Surgical procedure to reduce intraocular pressure of the eye

Cyclodestruction or cycloablation is a surgical procedure done in management of glaucoma. Cyclodestruction reduces intraocular pressure (IOP) of the eye by decreasing production of aqueous humor by the destruction of ciliary body. Until the development of safer and less destructive techniques like micropulse diode cyclophotocoagulation and endocyclophotocoagulation, cyclodestructive surgeries were mainly done in refractory glaucoma, or advanced glaucomatous eyes with poor visual prognosis.

==Types==
Cyclodestruction may be done by using diathermy, penetrating cyclodiathermy, cryotherapy, ultrasound, laser or by surgical excision.

===Cyclophotocoagulation===
Cyclophotocoagulation (CPC), the most common cyclodestructive procedure is done using laser beam of different wavelengths. Ruby laser (693 nm wavelength), Nd:YAG laser (1064 nm wavelength) or diode laser (810 nm wavelength) can be used to perform CPC. Commomon cyclophotocoagulation techniques include transscleral cyclophotocoagulation (TS-CPC), continuous-wave diode cyclophotocoagulation (CW-TSCPC), MicroPulse diode cyclophotocoagulation (MP-TSCPC), endocyclophotocoagulation (ECP) and high-intensity focused ultrasound cyclodestruction (HIFU).
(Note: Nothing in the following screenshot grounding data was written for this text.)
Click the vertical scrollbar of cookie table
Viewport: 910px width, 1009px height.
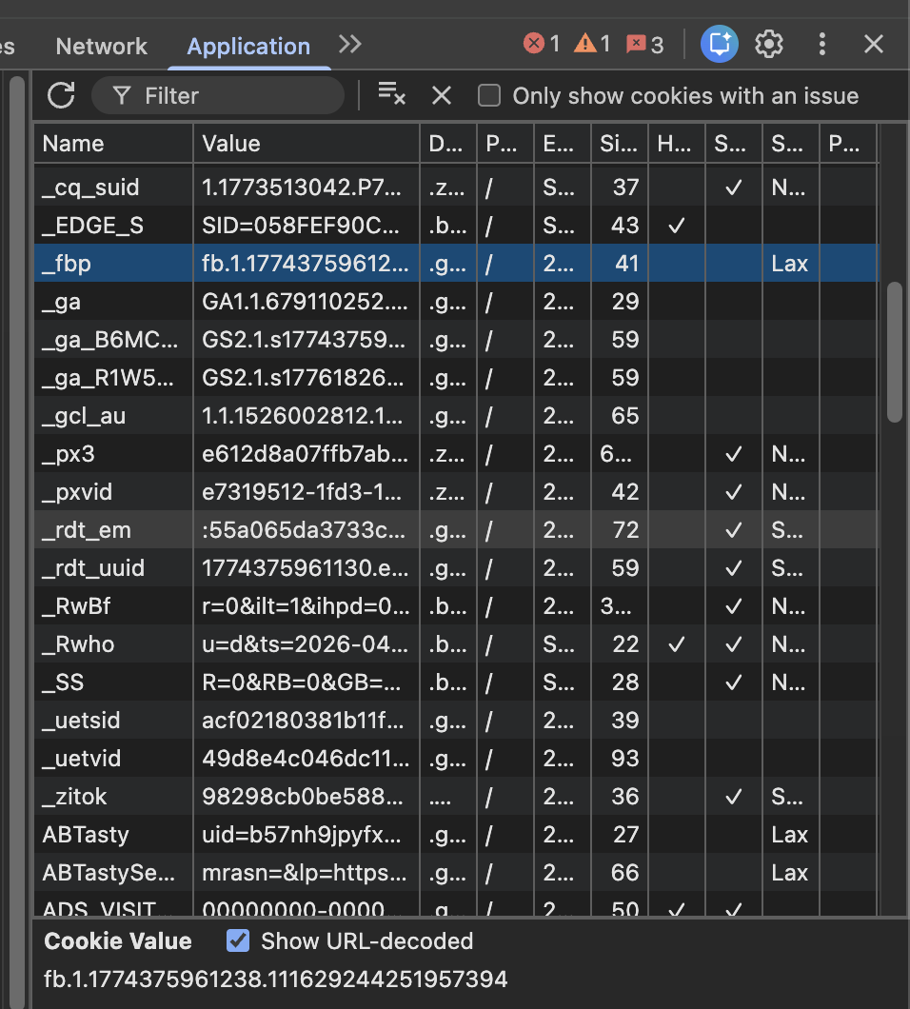point(894,352)
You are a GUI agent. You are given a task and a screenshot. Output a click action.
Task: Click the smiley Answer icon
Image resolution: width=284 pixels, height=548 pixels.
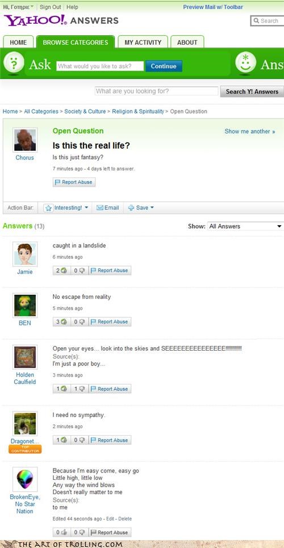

Complications are lesser with Trans-scleral diode laser cyclophotocoagulation and Endoscopic diode laser cyclophotocoagulation.

====Transscleral cyclophotocoagulation====
Diode laser with a wavelength of 810 nm is used to perform trans-scleral cyclophotocoagulation. In TS-CPC, the laser absorbed by melanin of ciliary processes causes photocoagulation. Since it is a painful procedure, TS-CPC is usually performed under retrobulbar or peribulbar anesthesia. Micropulse transscleral diode cyclophotocoagulation (MP-TSCPC), a modified TS-CPC procedure is a more safer procedure.
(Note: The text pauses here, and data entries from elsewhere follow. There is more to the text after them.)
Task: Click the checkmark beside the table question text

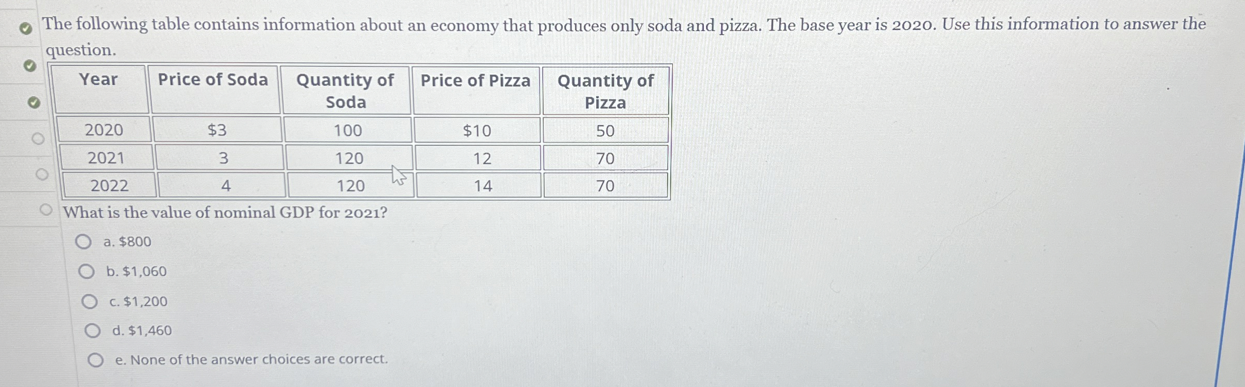Action: click(x=25, y=29)
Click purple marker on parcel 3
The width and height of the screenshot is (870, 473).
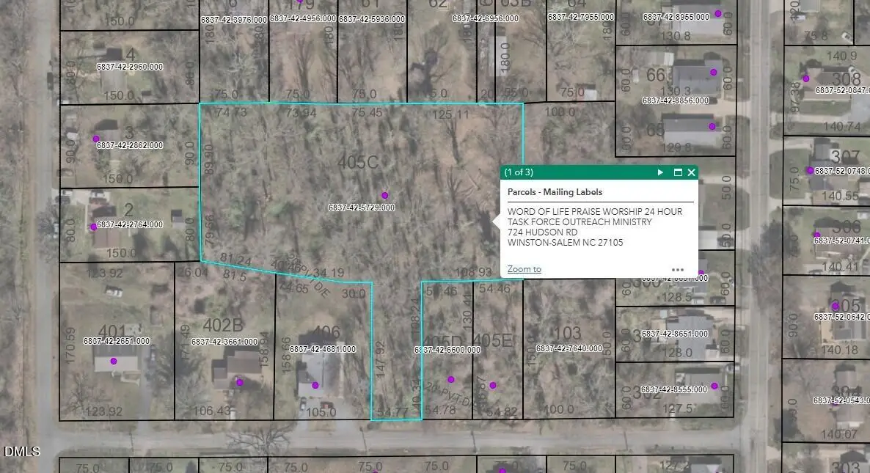click(x=95, y=139)

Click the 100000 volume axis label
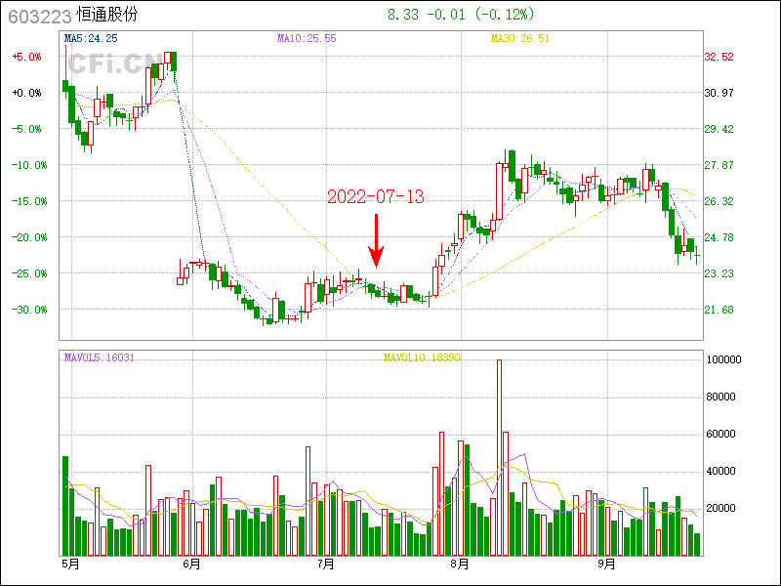[x=723, y=359]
====Endocyclophotocoagulation====

Endocyclophotocoagulation (ECP) or endoscopic cyclophotocoagulation using an endoscope allows direct view of the ciliary processes during surgery. Compared to TS-CPC, tissue disruption is lesser with ECP.

===Cyclocryotherapy===
Cyclocryotherapy is done by freezing the ciliary processes of the eye. In neovascular glaucoma, cyclocryotherapy is advised when medical control of IOP is not possible.

==Complications==
Inflammation, retinal detachment, hypotony, phthisis bulbi and sympathetic ophthalmia are some common complications of cyclodestructive procedures. Since there is risk of inflammation which lead to hypotony and phthisis bulbi, cyclophotocoagulation must be done with extreme caution in uveitic glaucoma. Pain, hyphema and iridocyclitis are possible complications of TS-CPC. Fibrin exudates, hyphema, cystoid macular edema and loss of vision are possible complications of ECP.

==History==
The first surgical procedures to reduce intraocular pressure of the eye, by decreasing production of aqueous humor, by damaging the ciliary body by diathermy, penetrating cyclodiathermy or surgical excision was done in the early twentieth century. Cyclodestruction by diathermy was first performed by Weve in 1933. In 1949, Berens et al. described cyclo-electrolysis. Cyclocryotherapy was first described by Bietti in 1950. Cyclodestruction by cyclophotocoagulation was first performed by Beckman et al., in 1972, using a ruby laser. ECP was developed by Martin Uram in 1992.